Benchmarks

Benchmarking & Load Testing

Run Criterion microbenchmarks and the trypema-stress load harness reproducibly.

This repo includes two complementary performance suites:

  • Criterion microbenchmarks (benches/) to measure per-operation cost.
  • A stress/load harness (stress/, package trypema-stress) to measure throughput and latency percentiles under concurrency, key distributions, and (optionally) bursty traffic.

Benchmarks are noisy in real-world environments (especially on laptops and shared machines). Treat results as directional unless you capture and report full environment + workload parameters.

What the numbers mean (and don’t)

If you’re new to the harness output, start here:

Microbenchmarks (Criterion) help answer:

  • How expensive is a single inc(...) / is_allowed(...) call in a specific code path?
  • How do different configurations (e.g., group_ms, key cardinality) affect per-op cost?

Stress/load tests help answer:

  • What throughput (ops_per_s) can a given provider/strategy sustain under concurrency?
  • What are the tail latencies (p99, p99.9) under a fixed offered load (including bursts)?
  • How does Redis contention show up under hot keys and high concurrency?

They do not mean:

  • Universal performance claims. Results vary by CPU, OS, power mode/thermal limits, background load, and Redis topology.
  • “Tail latency is solved” if you only run closed-loop max-throughput (--mode max). For tail latency, use --mode target-qps (open-loop) to avoid coordinated omission.

Prerequisites

RequirementWhyHow to check
Rust toolchainBuild + run benches/harnessrustc -Vv
Docker (daemon running)Redis via Docker Composedocker info
Docker Compose v2compose.yaml lifecycledocker compose version

Redis via Docker Compose

Redis runs via compose.yaml:

  • Service: redis
  • Image: redis:6.2-alpine
  • Port mapping: ${REDIS_PORT:-16379}:6379

The Makefile defines:

  • REDIS_PORT ?= 16379
  • REDIS_URL ?= redis://127.0.0.1:$(REDIS_PORT)/

Use REDIS_URL to point benches/harness at the correct Redis instance.

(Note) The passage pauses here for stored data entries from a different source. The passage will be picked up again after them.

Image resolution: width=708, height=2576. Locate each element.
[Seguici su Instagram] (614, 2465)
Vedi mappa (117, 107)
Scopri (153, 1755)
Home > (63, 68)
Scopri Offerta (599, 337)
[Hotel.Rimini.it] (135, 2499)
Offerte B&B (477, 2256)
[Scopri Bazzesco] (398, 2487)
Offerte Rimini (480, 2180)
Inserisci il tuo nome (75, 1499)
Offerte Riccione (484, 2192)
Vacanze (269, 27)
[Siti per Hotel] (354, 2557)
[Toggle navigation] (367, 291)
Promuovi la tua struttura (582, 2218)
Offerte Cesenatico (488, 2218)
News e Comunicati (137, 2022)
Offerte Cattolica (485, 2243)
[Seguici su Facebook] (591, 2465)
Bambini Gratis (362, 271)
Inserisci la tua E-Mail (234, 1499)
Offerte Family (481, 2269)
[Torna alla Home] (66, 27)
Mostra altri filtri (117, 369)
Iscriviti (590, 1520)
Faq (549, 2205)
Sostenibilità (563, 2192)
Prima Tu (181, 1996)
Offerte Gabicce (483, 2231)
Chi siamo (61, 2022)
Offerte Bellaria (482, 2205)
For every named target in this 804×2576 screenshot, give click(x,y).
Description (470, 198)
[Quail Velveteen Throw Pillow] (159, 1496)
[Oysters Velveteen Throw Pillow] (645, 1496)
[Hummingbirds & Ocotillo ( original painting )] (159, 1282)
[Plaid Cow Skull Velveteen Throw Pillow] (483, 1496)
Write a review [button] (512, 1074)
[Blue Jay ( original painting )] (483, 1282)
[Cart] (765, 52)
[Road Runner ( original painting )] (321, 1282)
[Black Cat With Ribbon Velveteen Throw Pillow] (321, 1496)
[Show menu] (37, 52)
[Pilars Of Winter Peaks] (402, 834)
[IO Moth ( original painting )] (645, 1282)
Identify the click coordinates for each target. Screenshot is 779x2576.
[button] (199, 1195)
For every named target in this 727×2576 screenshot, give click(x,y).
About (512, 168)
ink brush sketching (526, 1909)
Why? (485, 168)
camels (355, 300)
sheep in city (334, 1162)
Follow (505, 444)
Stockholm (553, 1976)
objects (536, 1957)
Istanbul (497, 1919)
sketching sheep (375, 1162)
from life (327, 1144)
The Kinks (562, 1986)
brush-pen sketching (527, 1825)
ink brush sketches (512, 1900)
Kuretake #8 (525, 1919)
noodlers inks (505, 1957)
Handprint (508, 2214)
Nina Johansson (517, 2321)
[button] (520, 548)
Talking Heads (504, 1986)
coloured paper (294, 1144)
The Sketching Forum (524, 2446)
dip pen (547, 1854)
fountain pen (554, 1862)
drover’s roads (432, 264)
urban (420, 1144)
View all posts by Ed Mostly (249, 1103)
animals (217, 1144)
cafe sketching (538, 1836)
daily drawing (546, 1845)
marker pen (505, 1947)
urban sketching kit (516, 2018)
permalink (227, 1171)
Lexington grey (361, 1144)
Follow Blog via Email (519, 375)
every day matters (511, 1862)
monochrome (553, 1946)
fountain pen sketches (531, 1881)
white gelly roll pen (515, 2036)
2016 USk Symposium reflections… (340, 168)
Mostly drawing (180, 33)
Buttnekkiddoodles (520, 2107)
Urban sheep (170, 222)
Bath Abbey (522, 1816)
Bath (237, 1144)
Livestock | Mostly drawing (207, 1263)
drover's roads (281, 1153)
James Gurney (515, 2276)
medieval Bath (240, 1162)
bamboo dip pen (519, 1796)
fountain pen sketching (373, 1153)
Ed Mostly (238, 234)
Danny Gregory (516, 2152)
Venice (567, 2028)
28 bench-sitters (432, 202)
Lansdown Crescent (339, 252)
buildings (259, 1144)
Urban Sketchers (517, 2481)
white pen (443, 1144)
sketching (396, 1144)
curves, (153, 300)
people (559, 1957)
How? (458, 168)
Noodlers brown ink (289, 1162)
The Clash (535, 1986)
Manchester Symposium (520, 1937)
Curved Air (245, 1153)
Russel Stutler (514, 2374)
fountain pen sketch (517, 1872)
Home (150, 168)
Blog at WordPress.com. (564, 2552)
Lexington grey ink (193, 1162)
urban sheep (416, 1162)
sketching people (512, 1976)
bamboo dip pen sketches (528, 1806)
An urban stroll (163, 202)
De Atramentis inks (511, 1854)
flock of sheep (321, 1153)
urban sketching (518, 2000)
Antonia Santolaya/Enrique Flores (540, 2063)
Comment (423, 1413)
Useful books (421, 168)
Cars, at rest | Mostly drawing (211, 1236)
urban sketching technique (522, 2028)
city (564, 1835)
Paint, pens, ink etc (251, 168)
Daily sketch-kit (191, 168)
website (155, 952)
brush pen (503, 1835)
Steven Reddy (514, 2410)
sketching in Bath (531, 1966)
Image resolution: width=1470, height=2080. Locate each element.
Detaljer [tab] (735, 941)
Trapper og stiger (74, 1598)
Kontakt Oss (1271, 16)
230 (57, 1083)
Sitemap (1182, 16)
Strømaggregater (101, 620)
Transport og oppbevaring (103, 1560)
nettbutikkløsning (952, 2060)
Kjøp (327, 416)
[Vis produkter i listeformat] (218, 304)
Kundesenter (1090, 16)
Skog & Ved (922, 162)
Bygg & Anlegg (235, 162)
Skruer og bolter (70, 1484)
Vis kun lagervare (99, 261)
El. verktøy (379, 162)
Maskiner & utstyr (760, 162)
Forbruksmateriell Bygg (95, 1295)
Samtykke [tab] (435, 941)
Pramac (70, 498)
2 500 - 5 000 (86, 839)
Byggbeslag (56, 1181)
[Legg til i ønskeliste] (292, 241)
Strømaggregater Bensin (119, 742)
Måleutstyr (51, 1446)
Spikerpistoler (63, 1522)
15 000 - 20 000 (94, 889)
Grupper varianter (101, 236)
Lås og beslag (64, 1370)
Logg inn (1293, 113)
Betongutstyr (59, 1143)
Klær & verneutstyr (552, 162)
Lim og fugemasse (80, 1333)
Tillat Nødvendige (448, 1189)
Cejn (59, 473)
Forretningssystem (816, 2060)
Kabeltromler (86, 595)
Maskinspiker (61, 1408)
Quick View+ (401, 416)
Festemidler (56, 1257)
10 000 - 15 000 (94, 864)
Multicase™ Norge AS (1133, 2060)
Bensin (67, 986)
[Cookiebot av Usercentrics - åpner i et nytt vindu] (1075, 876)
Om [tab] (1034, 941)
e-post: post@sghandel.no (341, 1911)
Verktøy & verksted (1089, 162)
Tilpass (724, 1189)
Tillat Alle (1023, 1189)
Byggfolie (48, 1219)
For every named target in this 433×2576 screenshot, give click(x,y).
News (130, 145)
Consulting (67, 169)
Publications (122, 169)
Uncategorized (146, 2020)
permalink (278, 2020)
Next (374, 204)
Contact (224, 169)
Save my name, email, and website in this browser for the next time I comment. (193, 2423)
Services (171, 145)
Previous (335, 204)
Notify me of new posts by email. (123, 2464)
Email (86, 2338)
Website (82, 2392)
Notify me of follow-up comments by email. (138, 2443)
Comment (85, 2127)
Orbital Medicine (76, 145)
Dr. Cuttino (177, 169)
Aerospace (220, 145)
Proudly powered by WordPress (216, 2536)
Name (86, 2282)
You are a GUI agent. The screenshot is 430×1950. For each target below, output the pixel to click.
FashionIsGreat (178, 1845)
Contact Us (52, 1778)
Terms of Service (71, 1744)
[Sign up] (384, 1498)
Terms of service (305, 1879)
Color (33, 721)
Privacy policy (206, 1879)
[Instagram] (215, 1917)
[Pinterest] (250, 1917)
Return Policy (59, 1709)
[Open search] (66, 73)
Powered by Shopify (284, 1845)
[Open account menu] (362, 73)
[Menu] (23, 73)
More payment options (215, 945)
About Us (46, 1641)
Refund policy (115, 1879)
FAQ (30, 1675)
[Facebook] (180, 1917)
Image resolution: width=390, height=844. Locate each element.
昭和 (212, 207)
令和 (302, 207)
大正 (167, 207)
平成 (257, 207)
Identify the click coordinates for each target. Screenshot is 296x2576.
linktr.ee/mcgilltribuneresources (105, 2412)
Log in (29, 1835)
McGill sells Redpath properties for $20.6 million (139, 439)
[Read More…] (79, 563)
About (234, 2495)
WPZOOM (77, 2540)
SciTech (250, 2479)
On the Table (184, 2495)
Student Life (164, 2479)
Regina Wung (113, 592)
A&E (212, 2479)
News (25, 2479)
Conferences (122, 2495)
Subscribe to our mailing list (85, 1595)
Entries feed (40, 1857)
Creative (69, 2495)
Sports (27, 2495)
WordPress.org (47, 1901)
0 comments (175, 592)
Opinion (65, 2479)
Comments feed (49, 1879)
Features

Quick start (Make targets)

Clone the repo and run from the repo root:

git clone https://github.com/dev-davexoyinbo/trypema
cd trypema

Recorded numbers live here:

# Local microbenchmarks (no Redis)
make bench-local

# Redis microbenchmarks (starts/stops Redis via compose)
make bench-redis

# Local stress suite (3 runs)
make stress-local

# Redis stress suite (2 runs; starts/stops Redis via compose)
make stress-redis

# Show stress CLI help
make stress-help

Redis lifecycle:

make redis-up
make redis-down

Microbenchmarks (Criterion)

What’s measured

Criterion benches live under benches/ and produce HTML under target/criterion/.

Bench binaries:

  • benches/local_absolute.rs
  • benches/local_suppressed.rs
  • benches/redis_absolute.rs (requires --features redis-tokio)
  • benches/redis_suppressed.rs (requires --features redis-tokio)

The local benches are intentionally disabled when Redis features are enabled, so keep local microbench runs “pure local” (no --features redis-tokio).

How to run

Local benches:

make bench-local

Redis benches (starts Redis via Docker Compose and exports REDIS_URL):

make bench-redis

Run one bench directly (advanced):

cargo bench -p trypema --bench local_absolute

Reports

Criterion HTML reports are written to:

  • target/criterion/

Open target/criterion/report/index.html in a browser.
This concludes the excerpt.